**WHAT TO PRODUCE**
Gather all lines from the material that contain the word "will".

**RECORDS SUPPLIED**
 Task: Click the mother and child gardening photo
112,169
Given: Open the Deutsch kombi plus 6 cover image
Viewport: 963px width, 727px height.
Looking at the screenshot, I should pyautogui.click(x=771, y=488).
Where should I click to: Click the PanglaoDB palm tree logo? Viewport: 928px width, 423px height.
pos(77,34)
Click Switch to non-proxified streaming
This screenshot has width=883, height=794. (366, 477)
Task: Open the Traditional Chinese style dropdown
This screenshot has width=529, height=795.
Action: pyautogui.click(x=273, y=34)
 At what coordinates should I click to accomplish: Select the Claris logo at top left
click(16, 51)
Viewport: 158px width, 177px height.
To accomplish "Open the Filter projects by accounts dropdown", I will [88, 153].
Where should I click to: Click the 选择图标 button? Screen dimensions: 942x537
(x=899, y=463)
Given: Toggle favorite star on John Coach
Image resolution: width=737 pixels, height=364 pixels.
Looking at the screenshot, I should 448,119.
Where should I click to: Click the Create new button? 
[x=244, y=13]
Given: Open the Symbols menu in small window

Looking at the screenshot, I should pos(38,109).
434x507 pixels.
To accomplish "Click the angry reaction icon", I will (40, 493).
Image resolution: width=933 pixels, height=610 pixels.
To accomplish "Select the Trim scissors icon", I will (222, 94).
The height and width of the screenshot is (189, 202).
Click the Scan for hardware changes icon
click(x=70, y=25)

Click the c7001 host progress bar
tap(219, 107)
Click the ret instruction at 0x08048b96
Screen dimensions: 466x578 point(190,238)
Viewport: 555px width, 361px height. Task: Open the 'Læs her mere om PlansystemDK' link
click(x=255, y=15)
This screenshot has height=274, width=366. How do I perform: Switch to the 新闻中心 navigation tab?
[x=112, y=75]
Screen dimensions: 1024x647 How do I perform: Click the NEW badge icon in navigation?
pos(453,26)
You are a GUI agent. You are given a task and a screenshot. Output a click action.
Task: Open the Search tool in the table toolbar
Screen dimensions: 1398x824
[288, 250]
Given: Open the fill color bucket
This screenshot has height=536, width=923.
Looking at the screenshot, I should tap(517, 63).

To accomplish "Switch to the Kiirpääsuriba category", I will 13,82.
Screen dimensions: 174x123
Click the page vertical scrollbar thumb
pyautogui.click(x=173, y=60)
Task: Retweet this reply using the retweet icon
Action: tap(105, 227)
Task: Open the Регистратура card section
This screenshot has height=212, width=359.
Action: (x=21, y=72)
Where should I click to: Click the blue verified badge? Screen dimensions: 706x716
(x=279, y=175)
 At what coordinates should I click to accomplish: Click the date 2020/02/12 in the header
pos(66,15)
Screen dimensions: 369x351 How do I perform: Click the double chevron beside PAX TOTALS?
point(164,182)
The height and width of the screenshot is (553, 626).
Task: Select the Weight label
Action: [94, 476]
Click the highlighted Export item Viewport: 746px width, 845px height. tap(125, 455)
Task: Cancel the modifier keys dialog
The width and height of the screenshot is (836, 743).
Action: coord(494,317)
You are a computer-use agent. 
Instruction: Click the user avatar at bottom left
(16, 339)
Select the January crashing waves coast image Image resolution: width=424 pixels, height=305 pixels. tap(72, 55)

**SOLUTION FOR THIS EXERCISE**
To accomplish "Open the Filter projects by accounts dropdown", I will [88, 153].
To accomplish "Click the angry reaction icon", I will (40, 493).
To accomplish "Select the Trim scissors icon", I will (222, 94).
To accomplish "Switch to the Kiirpääsuriba category", I will 13,82.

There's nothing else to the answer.